In 1917, he was appointed to the staff of the Royal Arsenal, Woolwich. He served as Director of Ballistics Research at Woolwich 1919–1939. In 1934 British received intelligence reports about German developments in rocket weapons, and two years later Crow led a new research team specializing in the topic.

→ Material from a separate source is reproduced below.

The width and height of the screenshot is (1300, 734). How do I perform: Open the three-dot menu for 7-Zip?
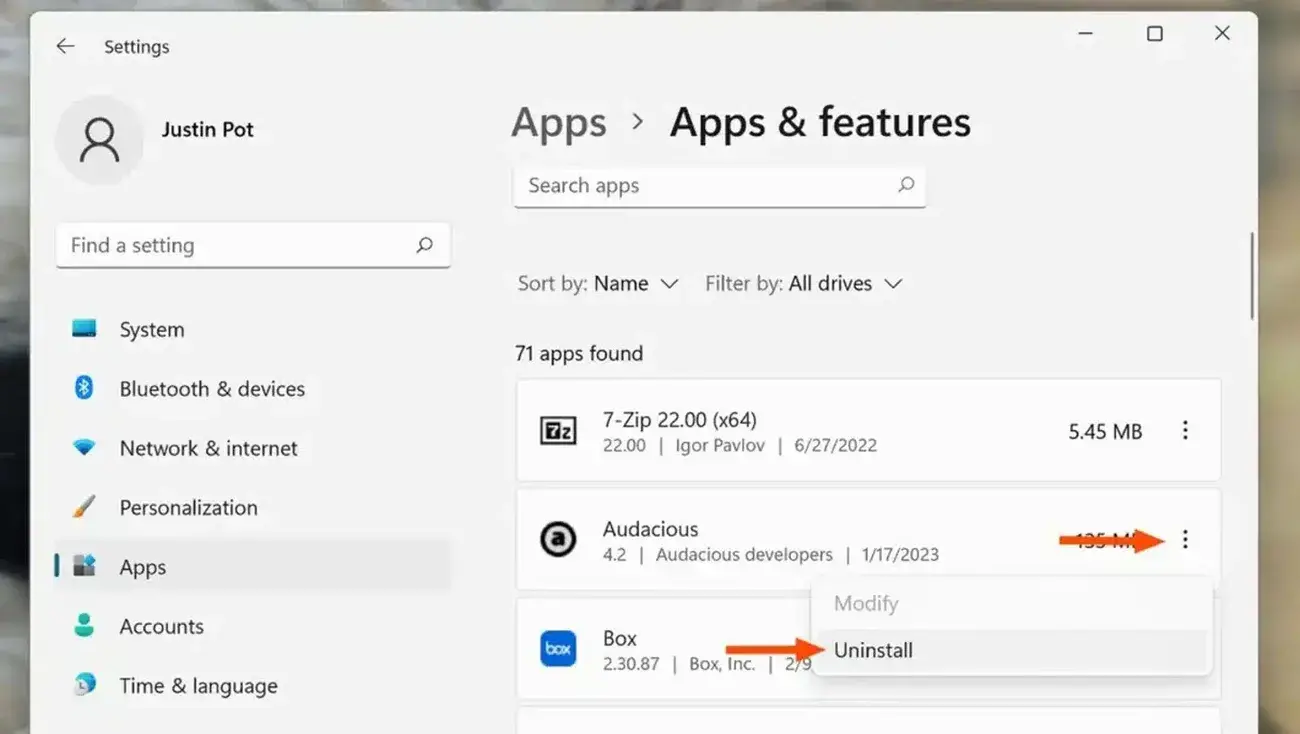(1185, 430)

He later was Chief Superintendent of Projectile Development 1939-40, then Director and Controller of Projectile Development 1940-45, then Director of Guided Projectiles at the Ministry of Supply 1945–1946. He was in Washington, D.C. as Head of Technical Services to the British Joint Services Mission to Washington from 1946 to 1953. He retired in 1953, became a consultant and in 1960 settled in the United States with his second wife.

==Honours==
He was appointed an Officer of the Order of the British Empire in the 1918 Birthday Honours and made a Commander of the Order in the 1937 Coronation Honours. He was knighted in 1944.

== Sources ==
- Obituary A Rocket Projectile Pioneer in The Times, London of 6 February 1965 p.10.